Europe continues to be a leading force in high-trust regulations and certifications and in September 2019 it will introduce PSD2 – a regulation and set of standards for online payments within the EEA. Qualified certificates and e-seals will form part of the requirements of the regulation which is focused on secure authentication of online transactions.
PSD2 is especially beneficial to the security of large value transactions, requiring an e-seal from the bank upon the opening of an account by a customer and further identification authentication from the customer for transactions. This provides banks and their customers with an additional means of fighting fraudulent transactions and ensures the highest-trust for online and remote payments.
The future of banking
Security has always been a top priority for the banking industry. The move to online banking and cloud-based solutions has its own risks, just as traditional paper methods before. The industry has been quick to adopt solutions that provide security and peace of mind for customers, but threats are constantly evolving and it’s important that institutions do as much as possible to mitigate risk.

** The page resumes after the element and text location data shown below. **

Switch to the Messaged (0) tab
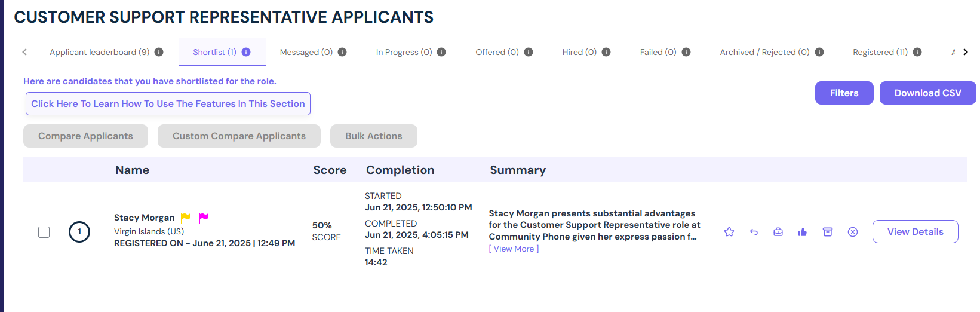click(306, 52)
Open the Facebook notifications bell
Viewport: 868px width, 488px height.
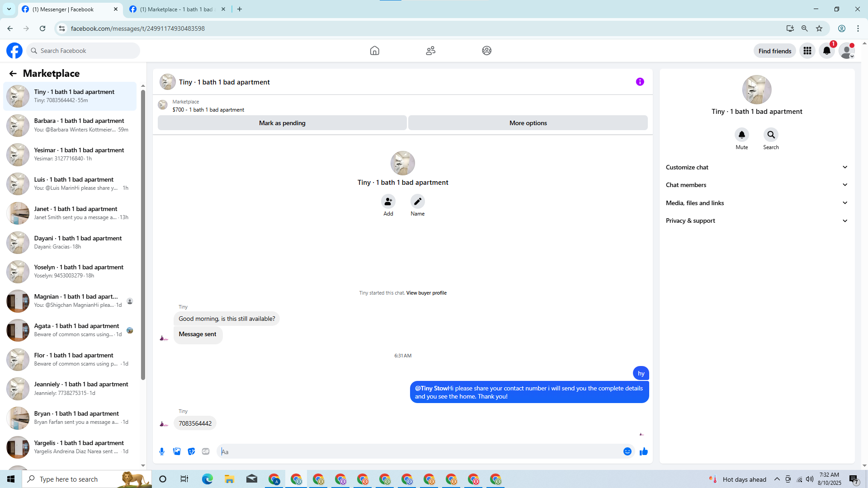click(827, 51)
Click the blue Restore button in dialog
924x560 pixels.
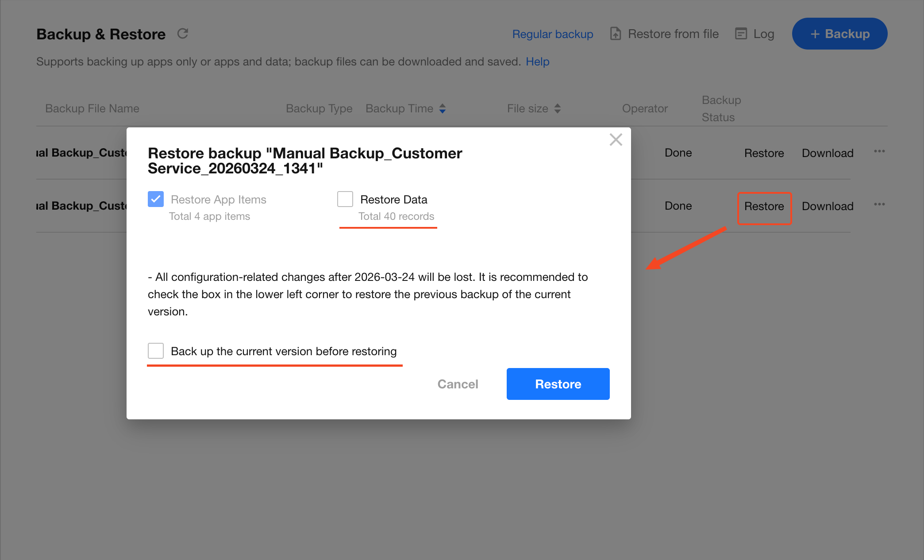coord(558,384)
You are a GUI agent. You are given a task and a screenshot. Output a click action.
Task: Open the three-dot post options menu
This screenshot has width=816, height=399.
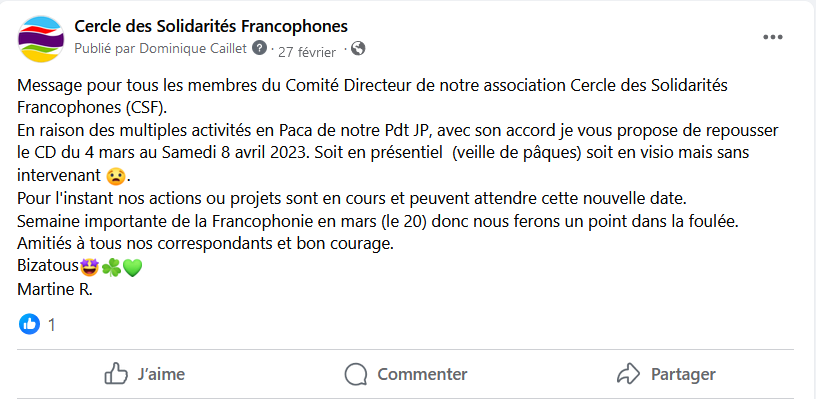(x=773, y=37)
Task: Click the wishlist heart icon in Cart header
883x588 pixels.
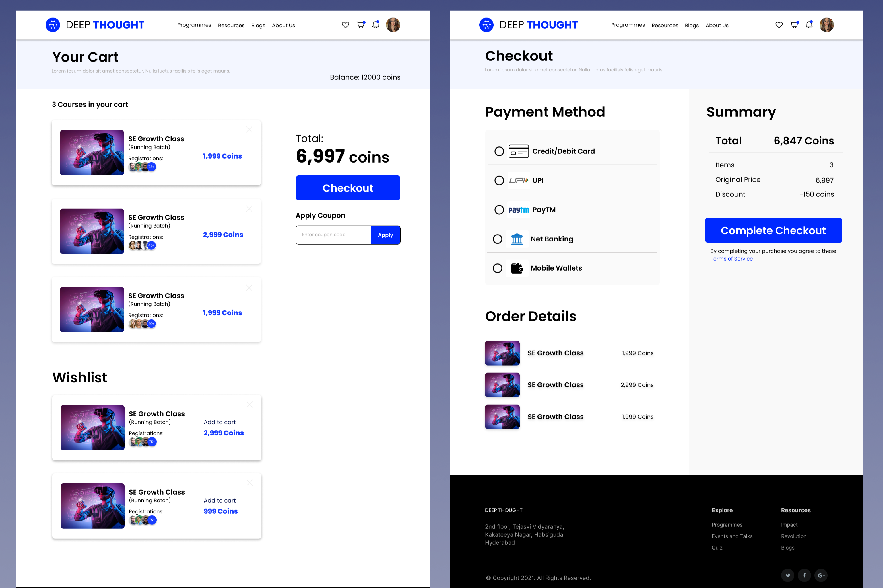Action: [345, 25]
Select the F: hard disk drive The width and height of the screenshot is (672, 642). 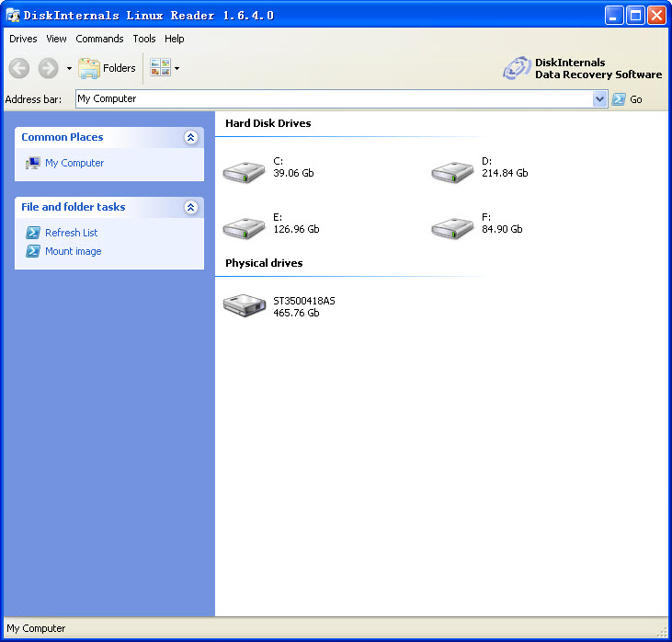pyautogui.click(x=452, y=227)
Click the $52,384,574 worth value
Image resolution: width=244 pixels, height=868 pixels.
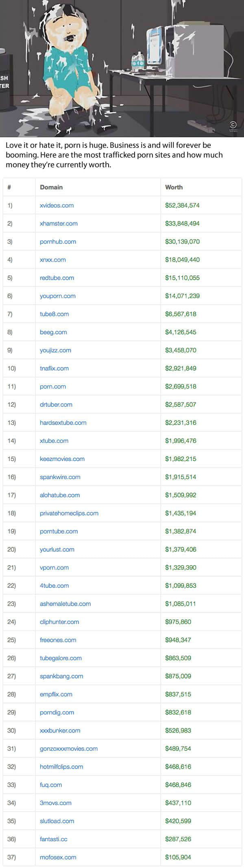182,205
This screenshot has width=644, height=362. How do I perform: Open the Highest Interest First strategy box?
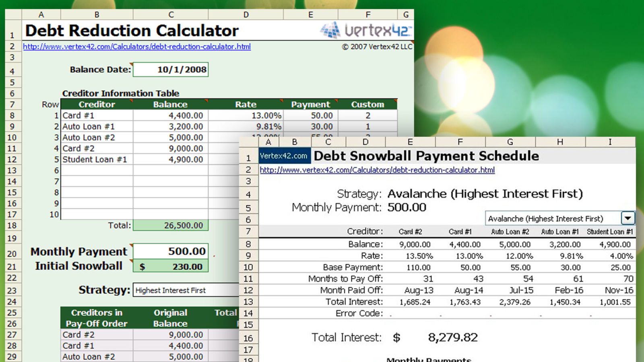pos(185,290)
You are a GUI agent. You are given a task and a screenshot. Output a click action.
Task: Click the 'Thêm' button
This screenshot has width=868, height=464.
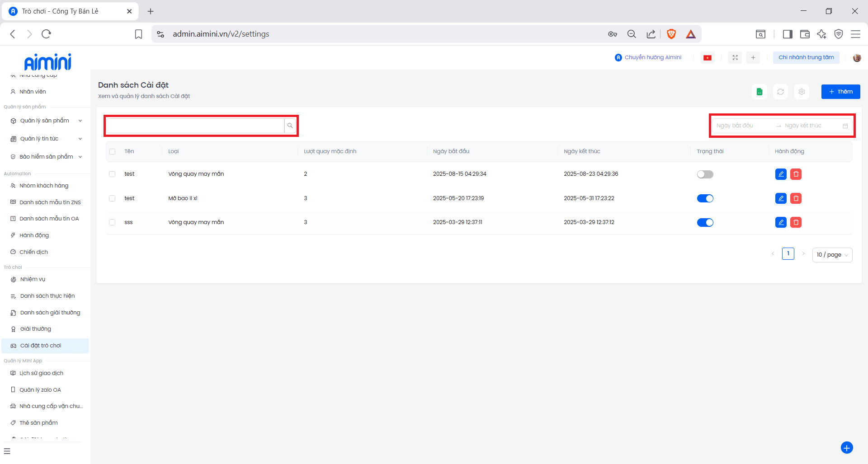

High-trust solutions are becoming more advanced and provide additional layers of authentication to ensure that all involved parties can prove their identities and that documents remain valid and legal long into the future.
E-signatures are a large component of this technological advancement and alongside high-trust hardware solutions that keep data secure, they are powering cross-border business. If businesses are using these solutions to sign their own business contracts, they will be looking to their financial institutions to follow suit and provide the same level of assurance.
Banks have a duty to keep up to date with eIDAS advancements and to implement solutions that comply with the latest standards.
As customers look for more innovative solutions that provide them with the freedom to bank wherever they are, banks should ensure that their services are as secure as coming into a branch. This will secure the finance industry’s future success.